Пока мы корпим над английскими неправильными глаголами, артиклями и фразеологизмами, мы можем взглянуть на проблему с другой стороны – как англичане (американцы, австралийцы) изучают русский. Улыбнемся их трудностям, выучим некоторые идиомы, просто немножко передохнем. Жирным выделены русские идиомы и пословицы, постарайтесь найти их эквивалент в контексте.
Сегодня поговорим про выражения, связанные с волосами, прическами и... да, да, перхотью )
The Best Dandruff Cure. Part 1
If you want to know who will be Russia’s next president, just watch the hair. Or lack thereof.

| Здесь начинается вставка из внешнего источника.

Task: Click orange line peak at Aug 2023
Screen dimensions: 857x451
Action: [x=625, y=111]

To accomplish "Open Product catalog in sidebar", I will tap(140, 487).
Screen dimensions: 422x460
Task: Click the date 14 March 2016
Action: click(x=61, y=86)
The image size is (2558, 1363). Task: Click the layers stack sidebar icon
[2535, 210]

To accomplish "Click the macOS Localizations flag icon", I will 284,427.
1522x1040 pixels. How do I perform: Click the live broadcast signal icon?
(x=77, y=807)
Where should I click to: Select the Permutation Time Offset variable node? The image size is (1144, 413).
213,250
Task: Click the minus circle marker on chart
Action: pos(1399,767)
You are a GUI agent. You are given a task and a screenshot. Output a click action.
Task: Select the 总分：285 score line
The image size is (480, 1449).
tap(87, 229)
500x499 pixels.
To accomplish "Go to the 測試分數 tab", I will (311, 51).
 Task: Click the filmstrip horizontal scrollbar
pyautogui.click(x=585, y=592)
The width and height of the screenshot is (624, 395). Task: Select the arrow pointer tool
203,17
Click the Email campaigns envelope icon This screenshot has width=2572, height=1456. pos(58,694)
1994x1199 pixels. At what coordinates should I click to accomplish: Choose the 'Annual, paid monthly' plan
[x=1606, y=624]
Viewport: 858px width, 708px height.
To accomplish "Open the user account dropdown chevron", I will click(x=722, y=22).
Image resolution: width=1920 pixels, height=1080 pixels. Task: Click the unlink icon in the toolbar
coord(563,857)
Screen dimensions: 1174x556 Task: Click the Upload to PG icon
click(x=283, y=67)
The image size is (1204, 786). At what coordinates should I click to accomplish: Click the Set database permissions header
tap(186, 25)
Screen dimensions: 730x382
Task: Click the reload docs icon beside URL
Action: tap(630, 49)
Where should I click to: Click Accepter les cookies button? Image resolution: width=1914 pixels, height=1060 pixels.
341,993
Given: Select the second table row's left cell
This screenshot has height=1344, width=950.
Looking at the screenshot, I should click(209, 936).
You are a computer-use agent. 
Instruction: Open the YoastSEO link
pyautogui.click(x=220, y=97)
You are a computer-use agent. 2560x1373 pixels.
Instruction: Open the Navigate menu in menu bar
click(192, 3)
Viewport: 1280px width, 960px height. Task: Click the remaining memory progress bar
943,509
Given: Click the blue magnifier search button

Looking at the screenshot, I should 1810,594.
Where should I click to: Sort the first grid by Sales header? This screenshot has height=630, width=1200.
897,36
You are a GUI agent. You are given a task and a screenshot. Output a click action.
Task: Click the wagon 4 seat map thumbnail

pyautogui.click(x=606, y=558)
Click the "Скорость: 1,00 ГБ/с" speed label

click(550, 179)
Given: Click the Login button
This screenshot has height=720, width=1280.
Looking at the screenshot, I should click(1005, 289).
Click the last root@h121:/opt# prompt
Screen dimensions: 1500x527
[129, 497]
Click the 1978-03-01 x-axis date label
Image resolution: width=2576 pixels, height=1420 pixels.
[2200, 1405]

Throughout the 20th century, Russian leaders with hair and without have alternated: Nicholas II had a good head of hair, Vladimir Lenin was bald; Josef Stalin had thick hair; Nikita Khrushchev was
лысый, как коленка (bald as a knee); Leonid Brezhnev had
густые волосы (thick hair); Yuri Andropov
лысел (was balding); Konstantin Chernenko had thick gray hair; Mikhail Gorbachev had a big
лысина (bald spot), and Yeltsin had a nice
седая шевелюра (gray chevelure); Putin is balding, and so the next Russian leader will have hair by definition. It’s all so simple, this kreminology...
Hair –
волосы – is becoming almost as important to Russians as it is to Americans. We worry about dandruff, though time was (in Stalin’s time) we fought dandruff as per the French proverb:
Лучшее средство от перхоти - гильотина (the guillotine is the best dandruff cure). Actually, there is a similarly dark Russian proverb:
Снявши голову, по волосам не плачут (when you’ve lost your head, it’s no sense worrying about your hair). It’s all about perspective.
(to be continued...)
Пока нет комментариев.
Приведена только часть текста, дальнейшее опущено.